The 2016 Norwegian Football Cup was the 111th season of the Norwegian annual knock-out football tournament. It began with qualification matches in March 2016. The first round was played on 13 April 2016 and the tournament concluded with the final on 20 November 2016.

The victory would have earned Rosenborg a place in the second qualifying round of the 2017–18 UEFA Europa League, but since the club already had qualified to the 2017–18 UEFA Champions League as winners of the 2016 Tippeligaen, this berth was passed down to Haugesund, fourth-place finishers in the league.

▸ **Actions to take**:
**a)** From the passage on the 2016 Norwegian Football Cup, output the words between "The victory would" and "in the league.", inclusive.
**b)** Answer these questions from the passage on the 2016 Norwegian Football Cup:
(i) Which season of the tournament was this?
(ii) On what date was the final played?
(iii) Which club was passed the berth in the second qualifying round of the 2017–18 UEFA Europa League?
Rely only on the text about the 2016 Norwegian Football Cup.

Dataset entries
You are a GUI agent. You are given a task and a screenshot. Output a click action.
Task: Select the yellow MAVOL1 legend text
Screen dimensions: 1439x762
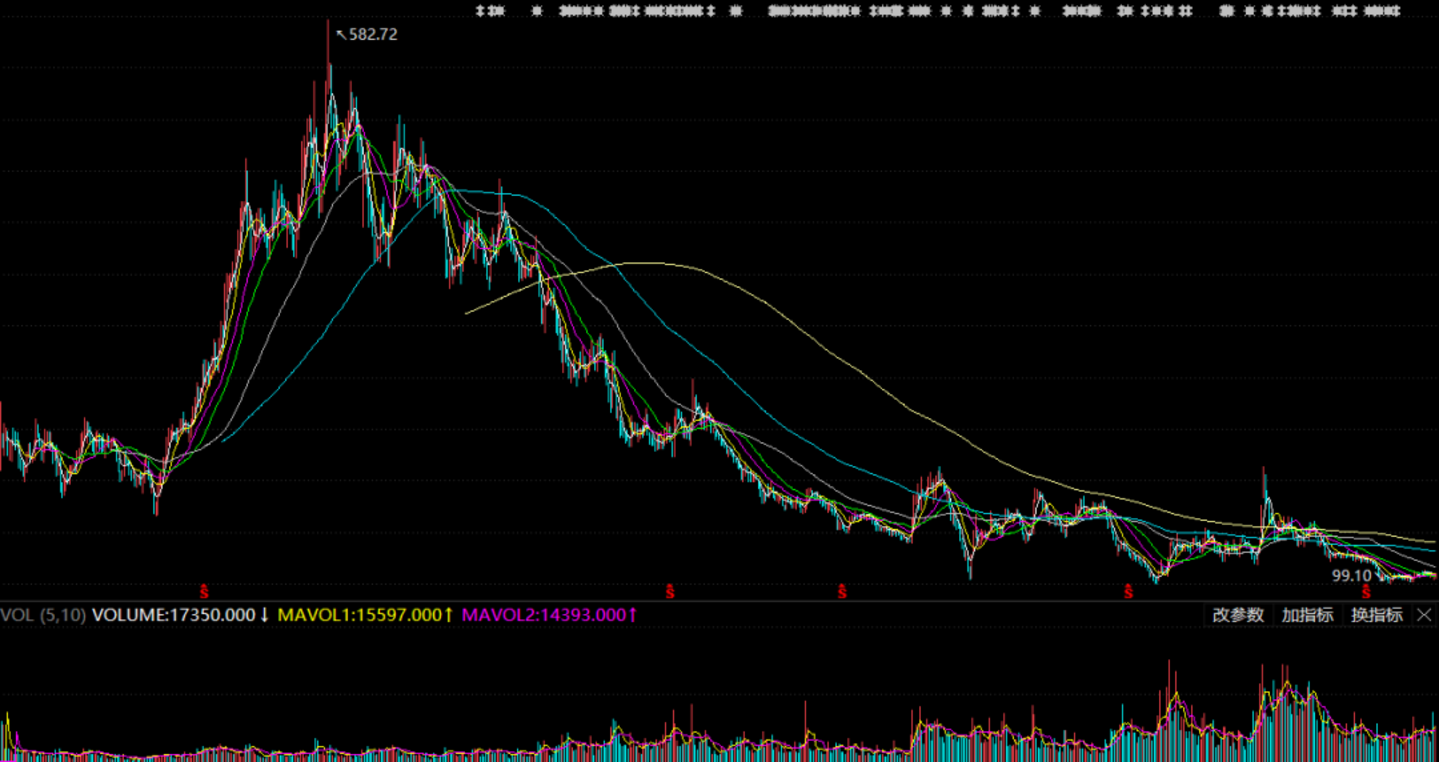pyautogui.click(x=360, y=615)
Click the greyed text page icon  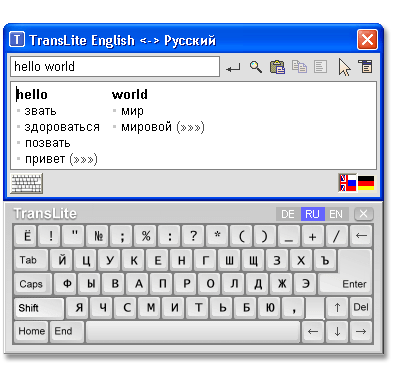pyautogui.click(x=320, y=67)
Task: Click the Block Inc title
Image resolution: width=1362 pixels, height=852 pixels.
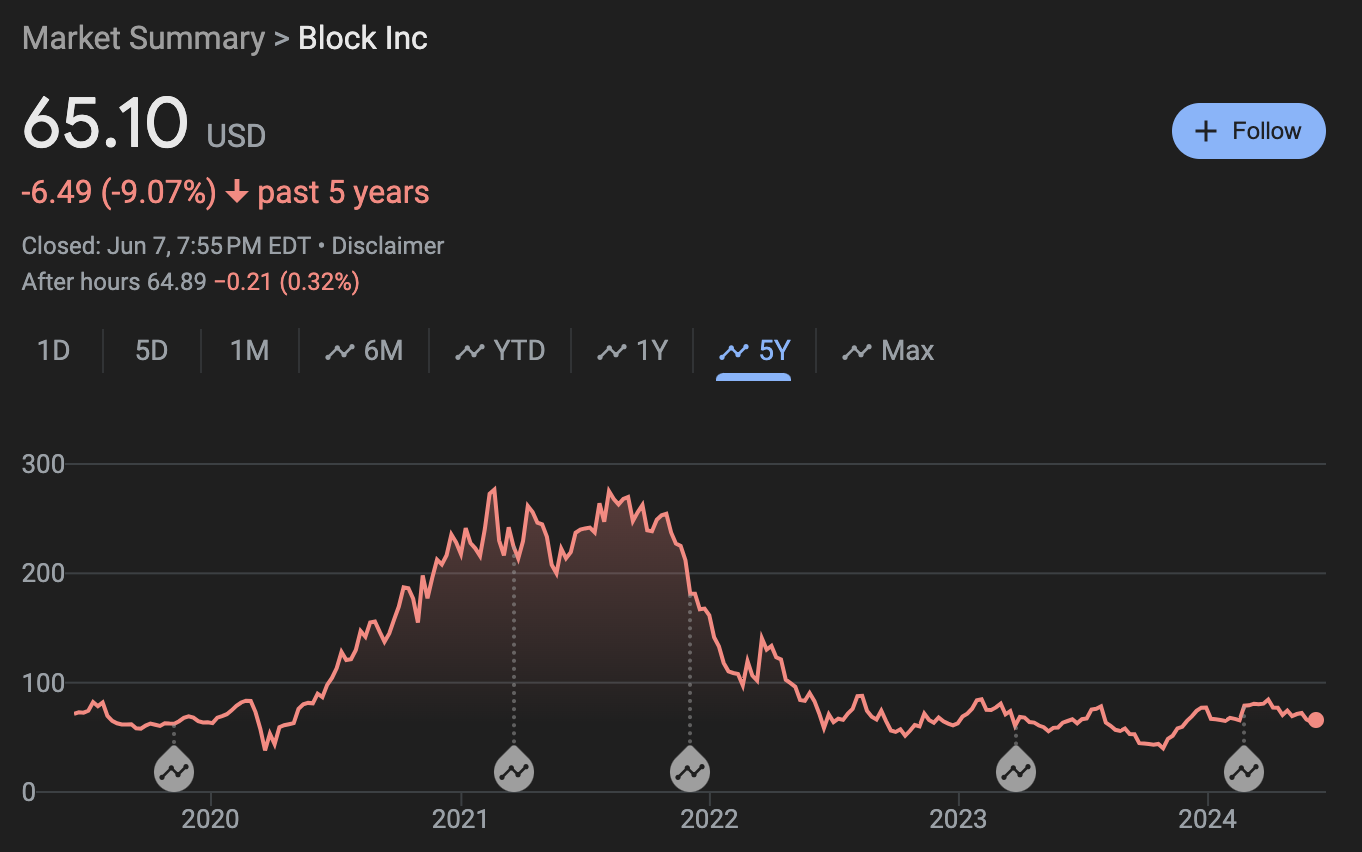Action: (363, 39)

▸ **Solutions per task**:
**a)**
The victory would have earned Rosenborg a place in the second qualifying round of the 2017–18 UEFA Europa League, but since the club already had qualified to the 2017–18 UEFA Champions League as winners of the 2016 Tippeligaen, this berth was passed down to Haugesund, fourth-place finishers in the league.

**b)**
(i) The 111th season
(ii) 20 November 2016
(iii) Haugesund